Понедельник, 29 марта
Утром за мной зашел Анри Шеффер. Завтракал с ним в его мастерской.
Оттуда зашел за Пьерре в министерство, затем смотрели диораму. Обедал и провел вечер у него. Сонливость и тяжесть.
Вчера, вторник, 30 марта
Утром у себя в мастерской.
Исправление печи заставило меня совершить прогулку в музей. Любовался Пуссеном, затем Веронезе, для чего влез на стремянку.
Попробовал переписать голову умирающего.
Вечером у Пьерре. Хороший вечер, проведенный в интересных разговорах. Вечером, вернувшись домой, получил посланье от Тиффио.
Среда, 31 марта
У Леблона. Возвращался вечером с Дюфреном; он заразил меня своим пылом. Говорили о Веронезе; он тоже изображает страсть.

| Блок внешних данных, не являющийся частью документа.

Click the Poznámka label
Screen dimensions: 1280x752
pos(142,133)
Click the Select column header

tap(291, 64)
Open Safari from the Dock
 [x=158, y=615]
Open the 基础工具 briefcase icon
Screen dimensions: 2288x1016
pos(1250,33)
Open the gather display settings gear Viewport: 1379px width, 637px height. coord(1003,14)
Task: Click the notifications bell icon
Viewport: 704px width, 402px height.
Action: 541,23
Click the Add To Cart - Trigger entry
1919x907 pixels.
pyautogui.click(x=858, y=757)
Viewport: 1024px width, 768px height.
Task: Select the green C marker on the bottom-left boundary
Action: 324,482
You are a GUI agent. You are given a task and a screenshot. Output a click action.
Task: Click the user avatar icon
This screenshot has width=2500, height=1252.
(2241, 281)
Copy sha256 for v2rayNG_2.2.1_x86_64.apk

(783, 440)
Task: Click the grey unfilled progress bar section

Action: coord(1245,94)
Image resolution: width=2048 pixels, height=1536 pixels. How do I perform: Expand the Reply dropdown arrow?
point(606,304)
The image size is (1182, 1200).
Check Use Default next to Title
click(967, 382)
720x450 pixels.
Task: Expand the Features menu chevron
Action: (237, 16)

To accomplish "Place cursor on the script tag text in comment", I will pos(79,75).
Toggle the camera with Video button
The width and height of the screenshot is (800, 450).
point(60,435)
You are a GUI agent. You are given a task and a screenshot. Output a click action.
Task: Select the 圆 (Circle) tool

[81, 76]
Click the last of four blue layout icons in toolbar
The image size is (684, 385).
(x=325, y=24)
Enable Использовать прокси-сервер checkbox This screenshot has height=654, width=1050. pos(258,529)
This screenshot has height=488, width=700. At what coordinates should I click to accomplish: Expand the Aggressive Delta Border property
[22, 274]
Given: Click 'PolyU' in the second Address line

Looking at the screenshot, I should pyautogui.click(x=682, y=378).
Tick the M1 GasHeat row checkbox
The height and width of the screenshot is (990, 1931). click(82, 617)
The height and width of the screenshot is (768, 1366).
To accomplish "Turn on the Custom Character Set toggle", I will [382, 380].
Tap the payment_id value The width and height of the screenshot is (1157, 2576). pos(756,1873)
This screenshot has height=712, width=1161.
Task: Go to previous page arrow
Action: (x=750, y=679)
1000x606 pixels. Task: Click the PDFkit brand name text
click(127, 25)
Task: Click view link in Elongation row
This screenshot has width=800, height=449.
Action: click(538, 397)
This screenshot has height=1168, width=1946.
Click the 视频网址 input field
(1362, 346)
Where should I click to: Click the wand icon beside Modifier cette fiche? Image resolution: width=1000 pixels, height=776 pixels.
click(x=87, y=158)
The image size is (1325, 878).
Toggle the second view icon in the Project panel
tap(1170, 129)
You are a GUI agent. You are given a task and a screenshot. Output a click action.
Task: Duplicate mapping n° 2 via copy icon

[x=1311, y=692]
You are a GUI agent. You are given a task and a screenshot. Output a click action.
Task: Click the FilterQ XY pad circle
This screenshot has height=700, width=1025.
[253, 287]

Надо мало есть за обедом и работать по вечерам одному. Я думаю, что бывать время от времени в большом свете или просто в свете менее вредно для развития и умственной работы, что бы по этому поводу ни разглагольствовали так называемые артисты, нежели выдерживать их собственные посещения. Все их разговоры донельзя вульгарны; от них надо спасаться в одиночество, но жить следует в воздержании, как Платон. Это — средство сосредоточить свой энтузиазм на чем-либо одном, когда ежеминутно отвлекаешься куда-то в сторону и постоянно нуждаешься в обществе других. Дюфрен безусловно прав: то, что переживаешь наедине с самим собой, остается крепким и непорочным. Как бы ни было велико удовольствие делиться своими переживаниями с другом, надо объяснять слишком много оттенков; может быть, каждый их и чувствует, однако на свой лад, а это ослабляет у каждого впечатление. Раз он мне советует, да я и сам признаю необходимость побывать в Италии одному и жить одному, когда я там устроюсь, начнем теперь же привыкать к этому: отсюда проистекут и другие счастливые перемены. Вернется память, настоящее разумение и порядок...
Дюфрен говорил о Шарле, что в его манере нет настоящей непосредственности; бросается в глаза ловкость и приемы. Подумать об этом.